The data below must be copied in full and without any change.
++++ Given entries ++++
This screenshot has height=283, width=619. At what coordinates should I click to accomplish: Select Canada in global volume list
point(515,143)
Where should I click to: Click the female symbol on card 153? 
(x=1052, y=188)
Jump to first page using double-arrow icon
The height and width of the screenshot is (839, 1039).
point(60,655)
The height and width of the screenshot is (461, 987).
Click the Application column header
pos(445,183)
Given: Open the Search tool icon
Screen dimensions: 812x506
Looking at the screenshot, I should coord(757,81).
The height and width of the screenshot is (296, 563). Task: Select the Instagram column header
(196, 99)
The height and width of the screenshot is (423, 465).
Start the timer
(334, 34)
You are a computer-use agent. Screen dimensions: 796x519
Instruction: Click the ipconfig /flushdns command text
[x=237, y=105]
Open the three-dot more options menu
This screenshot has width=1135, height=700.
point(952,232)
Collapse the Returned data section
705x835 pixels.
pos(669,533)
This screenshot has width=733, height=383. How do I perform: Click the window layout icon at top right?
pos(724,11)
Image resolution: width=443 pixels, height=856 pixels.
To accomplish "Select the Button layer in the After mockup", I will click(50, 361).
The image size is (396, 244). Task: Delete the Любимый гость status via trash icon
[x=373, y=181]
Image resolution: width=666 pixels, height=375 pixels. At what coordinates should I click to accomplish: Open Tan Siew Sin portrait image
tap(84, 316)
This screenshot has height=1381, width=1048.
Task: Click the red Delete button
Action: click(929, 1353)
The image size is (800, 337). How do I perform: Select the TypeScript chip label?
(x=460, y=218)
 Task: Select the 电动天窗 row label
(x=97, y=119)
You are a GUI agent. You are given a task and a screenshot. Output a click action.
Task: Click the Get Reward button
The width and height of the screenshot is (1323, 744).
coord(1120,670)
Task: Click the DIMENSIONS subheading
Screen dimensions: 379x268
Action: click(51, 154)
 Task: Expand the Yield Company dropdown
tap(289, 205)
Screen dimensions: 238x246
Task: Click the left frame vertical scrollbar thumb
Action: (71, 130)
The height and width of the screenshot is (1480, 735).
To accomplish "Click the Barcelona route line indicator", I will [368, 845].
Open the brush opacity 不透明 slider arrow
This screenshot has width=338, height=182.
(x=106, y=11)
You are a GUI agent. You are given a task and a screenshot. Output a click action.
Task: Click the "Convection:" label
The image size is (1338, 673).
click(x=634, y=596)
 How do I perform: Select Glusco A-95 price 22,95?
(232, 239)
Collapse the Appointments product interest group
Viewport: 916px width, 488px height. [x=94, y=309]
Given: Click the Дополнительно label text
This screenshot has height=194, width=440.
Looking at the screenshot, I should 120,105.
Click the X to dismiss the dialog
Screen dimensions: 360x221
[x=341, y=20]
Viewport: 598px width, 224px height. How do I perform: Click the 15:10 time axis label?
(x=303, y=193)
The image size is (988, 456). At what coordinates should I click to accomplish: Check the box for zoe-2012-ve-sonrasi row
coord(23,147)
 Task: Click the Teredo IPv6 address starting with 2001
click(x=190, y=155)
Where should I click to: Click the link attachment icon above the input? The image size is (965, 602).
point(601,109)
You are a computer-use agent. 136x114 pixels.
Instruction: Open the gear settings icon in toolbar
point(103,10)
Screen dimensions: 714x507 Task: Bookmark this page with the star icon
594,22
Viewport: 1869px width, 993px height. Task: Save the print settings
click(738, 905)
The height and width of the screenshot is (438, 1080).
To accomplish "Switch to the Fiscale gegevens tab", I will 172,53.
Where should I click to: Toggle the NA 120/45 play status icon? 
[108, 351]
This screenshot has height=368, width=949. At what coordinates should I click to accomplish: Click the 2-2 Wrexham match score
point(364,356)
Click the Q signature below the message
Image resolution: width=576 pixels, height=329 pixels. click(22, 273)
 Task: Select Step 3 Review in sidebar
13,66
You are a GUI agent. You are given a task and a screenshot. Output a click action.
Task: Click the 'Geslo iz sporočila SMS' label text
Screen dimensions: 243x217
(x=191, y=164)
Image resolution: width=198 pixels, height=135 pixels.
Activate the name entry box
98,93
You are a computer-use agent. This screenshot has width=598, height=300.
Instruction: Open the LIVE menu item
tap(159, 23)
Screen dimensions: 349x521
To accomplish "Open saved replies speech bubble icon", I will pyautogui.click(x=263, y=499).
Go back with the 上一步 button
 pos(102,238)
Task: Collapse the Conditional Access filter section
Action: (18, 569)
++++
__Solved exercise__
This screenshot has height=283, width=619. At what coordinates should I click to accomplish: Select Canada in global volume list
point(515,143)
Where should I click to: Click the female symbol on card 153? 
(x=1052, y=188)
Jump to first page using double-arrow icon
The height and width of the screenshot is (839, 1039).
point(60,655)
The height and width of the screenshot is (461, 987).
Click the Application column header
pos(445,183)
Given: Open the Search tool icon
Screen dimensions: 812x506
Looking at the screenshot, I should coord(757,81).
The height and width of the screenshot is (296, 563). Task: Select the Instagram column header
(196, 99)
The height and width of the screenshot is (423, 465).
Start the timer
(334, 34)
You are a computer-use agent. Screen dimensions: 796x519
Instruction: Click the ipconfig /flushdns command text
[x=237, y=105]
Open the three-dot more options menu
This screenshot has width=1135, height=700.
point(952,232)
Collapse the Returned data section
705x835 pixels.
pos(669,533)
This screenshot has width=733, height=383. How do I perform: Click the window layout icon at top right?
pos(724,11)
Image resolution: width=443 pixels, height=856 pixels.
To accomplish "Select the Button layer in the After mockup", I will click(50, 361).
The image size is (396, 244). Task: Delete the Любимый гость status via trash icon
[x=373, y=181]
Image resolution: width=666 pixels, height=375 pixels. At what coordinates should I click to accomplish: Open Tan Siew Sin portrait image
tap(84, 316)
This screenshot has height=1381, width=1048.
Task: Click the red Delete button
Action: click(929, 1353)
The image size is (800, 337). How do I perform: Select the TypeScript chip label?
(x=460, y=218)
 Task: Select the 电动天窗 row label
(x=97, y=119)
You are a GUI agent. You are given a task and a screenshot. Output a click action.
Task: Click the Get Reward button
The width and height of the screenshot is (1323, 744).
coord(1120,670)
Task: Click the DIMENSIONS subheading
Screen dimensions: 379x268
Action: click(51, 154)
 Task: Expand the Yield Company dropdown
tap(289, 205)
Screen dimensions: 238x246
Task: Click the left frame vertical scrollbar thumb
Action: (71, 130)
The height and width of the screenshot is (1480, 735).
To accomplish "Click the Barcelona route line indicator", I will [368, 845].
Open the brush opacity 不透明 slider arrow
This screenshot has width=338, height=182.
(x=106, y=11)
You are a GUI agent. You are given a task and a screenshot. Output a click action.
Task: Click the "Convection:" label
The image size is (1338, 673).
click(x=634, y=596)
 How do I perform: Select Glusco A-95 price 22,95?
(232, 239)
Collapse the Appointments product interest group
Viewport: 916px width, 488px height. [x=94, y=309]
Given: Click the Дополнительно label text
This screenshot has height=194, width=440.
Looking at the screenshot, I should 120,105.
Click the X to dismiss the dialog
Screen dimensions: 360x221
[x=341, y=20]
Viewport: 598px width, 224px height. How do I perform: Click the 15:10 time axis label?
(x=303, y=193)
The image size is (988, 456). At what coordinates should I click to accomplish: Check the box for zoe-2012-ve-sonrasi row
coord(23,147)
 Task: Click the Teredo IPv6 address starting with 2001
click(x=190, y=155)
Where should I click to: Click the link attachment icon above the input? The image size is (965, 602).
point(601,109)
You are a computer-use agent. 136x114 pixels.
Instruction: Open the gear settings icon in toolbar
point(103,10)
Screen dimensions: 714x507 Task: Bookmark this page with the star icon
594,22
Viewport: 1869px width, 993px height. Task: Save the print settings
click(738, 905)
The height and width of the screenshot is (438, 1080).
To accomplish "Switch to the Fiscale gegevens tab", I will 172,53.
Where should I click to: Toggle the NA 120/45 play status icon? 
[108, 351]
This screenshot has height=368, width=949. At what coordinates should I click to accomplish: Click the 2-2 Wrexham match score
point(364,356)
Click the Q signature below the message
Image resolution: width=576 pixels, height=329 pixels. click(22, 273)
 Task: Select Step 3 Review in sidebar
13,66
You are a GUI agent. You are given a task and a screenshot. Output a click action.
Task: Click the 'Geslo iz sporočila SMS' label text
Screen dimensions: 243x217
(x=191, y=164)
Image resolution: width=198 pixels, height=135 pixels.
Activate the name entry box
98,93
You are a computer-use agent. This screenshot has width=598, height=300.
Instruction: Open the LIVE menu item
tap(159, 23)
Screen dimensions: 349x521
To accomplish "Open saved replies speech bubble icon", I will pyautogui.click(x=263, y=499).
Go back with the 上一步 button
 pos(102,238)
Task: Collapse the Conditional Access filter section
Action: (18, 569)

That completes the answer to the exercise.